Estimated average crop yields at this time are 27 bushels per acre for hard red spring wheat, 19 bushels per acre for durum, 38 bushels per acre for barley, 20 bushels per acre for canola, 21 bushels per acre for field peas and 817 pounds per acre for lentils. Crop yields were greatly affected by drought conditions during critical growing stages this season and yields are far lower in some areas than anticipated.

Rainfall last week ranged from trace amounts to 102 mm in the Rhein area which resulted in flooding and standing water in fields. Provincial cropland topsoil moisture conditions deteriorated slightly with recent strong winds even though rainfall was received in many parts of the province. Cropland topsoil moisture is rated as one per cent surplus, 38 per cent adequate, 38 per cent short and 23 per cent very short. Hay and pasture land topsoil moisture improved this week and is rated as one per cent surplus, 25 per cent adequate, 39 per cent short and 35 per cent very short.

The majority of crop damage this past week was due to strong winds, drought and hail. Areas that received precipitation over the past few weeks have reported that standing crops such as cereals and lentils have experienced severe weathering and are being downgraded at the elevator. Some fields are in such poor condition that some producers have indicated they will not be harvested.

Producers are busy combining, swathing, baling straw and hauling bales. Livestock producers are busy moving cattle, hauling water and trying to take inventory of their winter feed supplies.

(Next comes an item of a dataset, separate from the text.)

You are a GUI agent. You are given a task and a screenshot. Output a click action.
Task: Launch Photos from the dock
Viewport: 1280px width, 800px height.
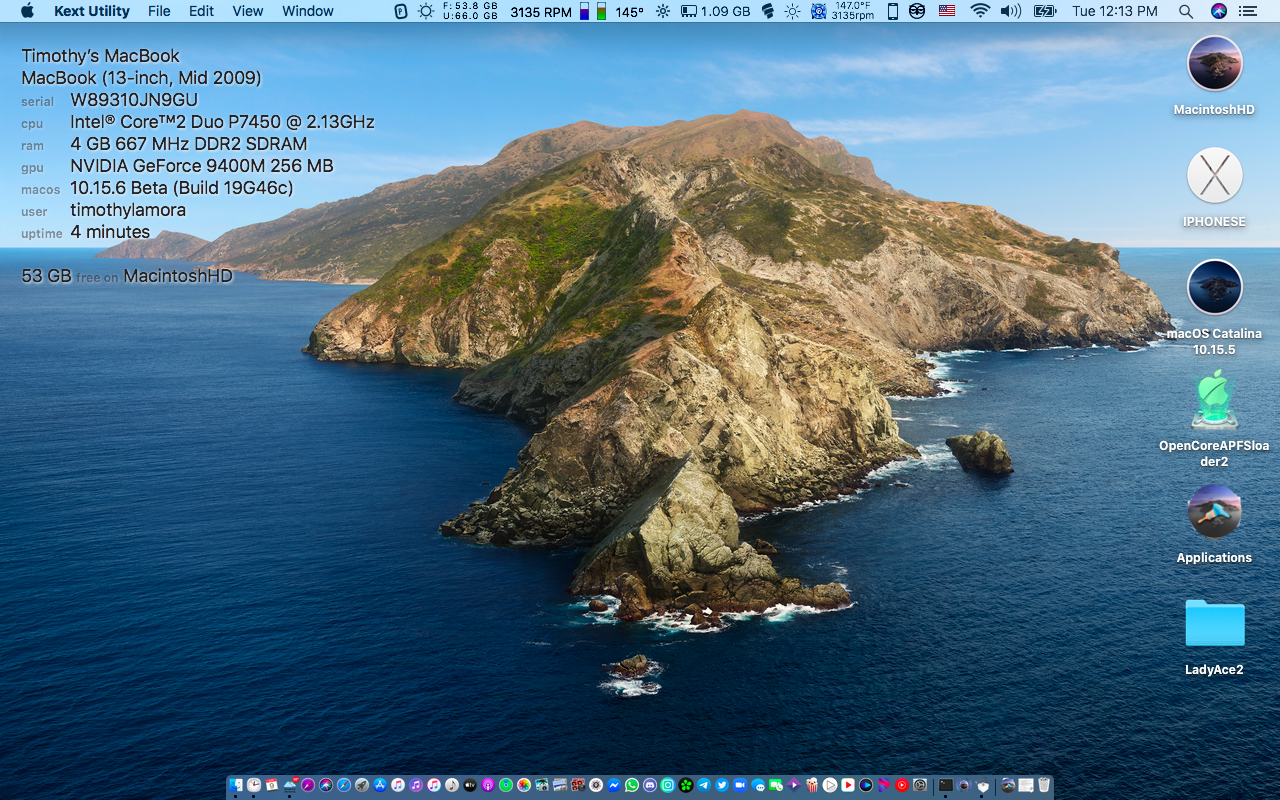(524, 785)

As of September 1, the AgriRecovery program, now referred to as the 2021 Canada-Saskatchewan Drought Response Initiative, is accepting producer applications. The initiative will consist of two payments totaling up to $200/head for cattle, with adjustments based on animal unit equivalents for other livestock. The initial payment will provide producers with $100 per breeding female equivalent in inventory as of August 1, 2021. Secondary payments of up to $100 per breeding female in inventory as of December 31, 2021, will be made to producers who have incurred additional costs to retain the animals. Producers with questions can call the initiative's dedicated toll-free number at 1-844-723-1211 or directly email [email protected].

We want to remind producers to exercise caution and remain safe. We ask motorists to remain vigilant and to exercise patience when traveling around or near farm equipment on the highway.